It looks like the Yellowjack has two sets of antenna, but that is just shadows.

Yellowjackets build a paper nest usually found under eaves; but also found within trees, shrubs and in the ground.  When the season ends, only inseminated queens will winterover, many times in woodpiles so be careful when bringing in wood for the winter.  As they warm up they become active again thinking it is springtime and you could have a yellowjacket flying around inside your home. As the fall comes to a close, all the remaining colony will die.  When the weather warms in the spring the queens will wake up and begin a new nest.  
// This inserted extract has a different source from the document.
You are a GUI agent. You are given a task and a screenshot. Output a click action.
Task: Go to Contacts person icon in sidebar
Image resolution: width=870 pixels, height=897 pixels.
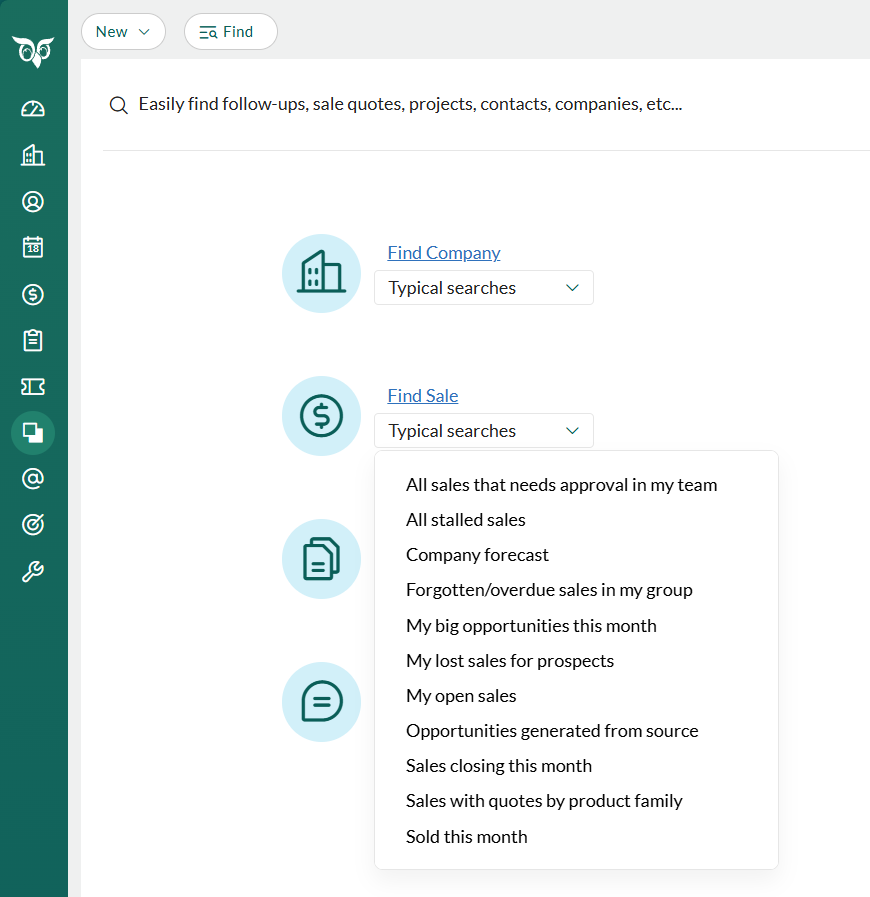click(x=33, y=202)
In the Spring the inseminated queen emerges and builds her own nest.  She will not inhabit a previous nest, although she may overwinter in the nest.  Her nest is constructed of chewed up cellulose material which she will begin, and after worker bees are developed, they will take over that job and she will only lay eggs from that time on.  The nest is made up of cells, each one contains an egg which is fed protein material and nectar.  These cells are then covered with a paper envelope.  The nest will continue to grow throughout the summer season.  In the fall, at the end of the season, the nest will die, which includes the founding queen and workers.  The exception is that all the queens and males which were reared at the end of the season will fly away and mate.  The males soon die because their throats are closing down, not allowing them to eat.  Needless to say, they are angry and will sting without being provoked.  The inseminated queens will winterover for the following season and the cycle continues next year.

The Yellowjacket can sting multiple times per bee.  During the season they may sting, especially if you are near the entrance to their nest or in their line of flight to their nest.